A ship symbolising foreign trade on the outside of a Colonial Goods shop in Gotha (foundation date 1893)
A Colonial Goods shop photographed in Passau in 2005.
(The modern logo in the windows indicate that the shop is now in some way part of or affiliated with the Edeka group.)

‘’’Colonial goods’’’ (Kolonialwaren) was a term used in the first instance by retailers, wholesalers and economists/statisticians during the nineteenth century and the first half of the twentieth century. The term was widely used in Germany and in export oriented countries that traded with Germany, notably Switzerland, Belgium and Luxembourg. It referred to food and other widely traded commodity items with good storage properties that were consumed in Europe but for the most part produced in other continents, notably sugar, rice, coffee, tea, cocoa and tobacco. These goods tended to be sold in specialist “colonial goods” shops, which were regarded as a distinctive sector.[1][2]

At a time when food and agriculture represented a relatively large proportion of overall economic activity, economic statistics often divided traded goods between “Colonial goods”, “Domestic (agricultural & extractive sectors) production” and “Manufactured (secondary sector) production”. The term ‘’’Colonial goods’’’ became less appropriate with the collapse of the western European empires that followed the Second World War. It nevertheless still appeared in books and articles in the 1970s, by now covering not merely agricultural output from (formerly) colonial countries but all long-life staple foods, regardless of provenance, as well as soap, washing powder and petrol/gasoline, and other newly important basic household supplies.[3]

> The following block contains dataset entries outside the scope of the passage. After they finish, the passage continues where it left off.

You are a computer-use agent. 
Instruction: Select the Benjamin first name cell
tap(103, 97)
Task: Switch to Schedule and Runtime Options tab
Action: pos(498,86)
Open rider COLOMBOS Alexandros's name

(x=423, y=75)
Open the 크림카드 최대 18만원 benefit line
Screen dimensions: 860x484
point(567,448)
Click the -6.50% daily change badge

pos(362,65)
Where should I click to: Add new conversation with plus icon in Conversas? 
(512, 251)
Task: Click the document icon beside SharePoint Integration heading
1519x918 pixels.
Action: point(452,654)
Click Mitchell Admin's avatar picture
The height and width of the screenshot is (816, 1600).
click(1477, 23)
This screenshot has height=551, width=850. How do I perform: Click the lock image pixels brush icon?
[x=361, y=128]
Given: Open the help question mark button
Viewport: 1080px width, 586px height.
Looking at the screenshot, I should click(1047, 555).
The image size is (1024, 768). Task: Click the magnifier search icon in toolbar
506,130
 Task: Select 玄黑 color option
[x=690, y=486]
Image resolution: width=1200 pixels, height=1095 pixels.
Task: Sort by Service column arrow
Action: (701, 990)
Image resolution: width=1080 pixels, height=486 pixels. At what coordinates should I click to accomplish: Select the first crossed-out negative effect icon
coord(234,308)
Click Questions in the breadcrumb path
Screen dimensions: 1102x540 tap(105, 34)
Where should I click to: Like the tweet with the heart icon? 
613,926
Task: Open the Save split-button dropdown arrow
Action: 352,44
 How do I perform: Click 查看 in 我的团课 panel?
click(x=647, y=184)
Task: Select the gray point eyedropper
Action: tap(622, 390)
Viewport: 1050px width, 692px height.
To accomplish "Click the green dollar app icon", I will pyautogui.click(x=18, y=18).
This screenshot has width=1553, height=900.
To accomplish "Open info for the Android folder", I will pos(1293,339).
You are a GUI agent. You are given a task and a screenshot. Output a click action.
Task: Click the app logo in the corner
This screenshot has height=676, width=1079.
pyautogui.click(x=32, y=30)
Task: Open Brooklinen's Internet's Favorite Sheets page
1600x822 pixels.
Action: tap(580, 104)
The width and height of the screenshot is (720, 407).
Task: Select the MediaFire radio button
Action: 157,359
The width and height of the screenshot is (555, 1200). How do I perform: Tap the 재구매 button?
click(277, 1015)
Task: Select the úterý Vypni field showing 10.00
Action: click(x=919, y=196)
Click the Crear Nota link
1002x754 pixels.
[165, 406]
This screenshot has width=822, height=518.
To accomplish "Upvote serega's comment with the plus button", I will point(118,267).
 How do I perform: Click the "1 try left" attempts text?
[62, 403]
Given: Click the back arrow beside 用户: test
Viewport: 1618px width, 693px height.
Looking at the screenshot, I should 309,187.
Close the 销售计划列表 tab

By the end of the twentieth century the term had largely fallen out of use, while the items in which Colonial Goods retailers had specialised had long since been included in the wider range of goods offered by general purpose supermarkets. Where colonial goods shops survived they were regarded as old fashioned, and tended to be known in Germany and Switzerland as Aunt Emma Shops. In Austria the etymologically convoluted term Greißler is used. In Germany the earlier term is still used in Bremen by the William Holtorf Colonial Goods Shop, founded in 1874, which is claimed to be Germany’s last Colonial goods shop.[4]

The term “Colonial goods” is frequently encountered by those who study nineteenth and twentieth century texts, especially in the German language, and it is still incorporated into the long-form name of Germany’s largest (in 2014) supermarket group, Edeka (Einkaufsgenossenschaft der Kolonialwarenhändler im Halleschen Torbezirk zu Berlin).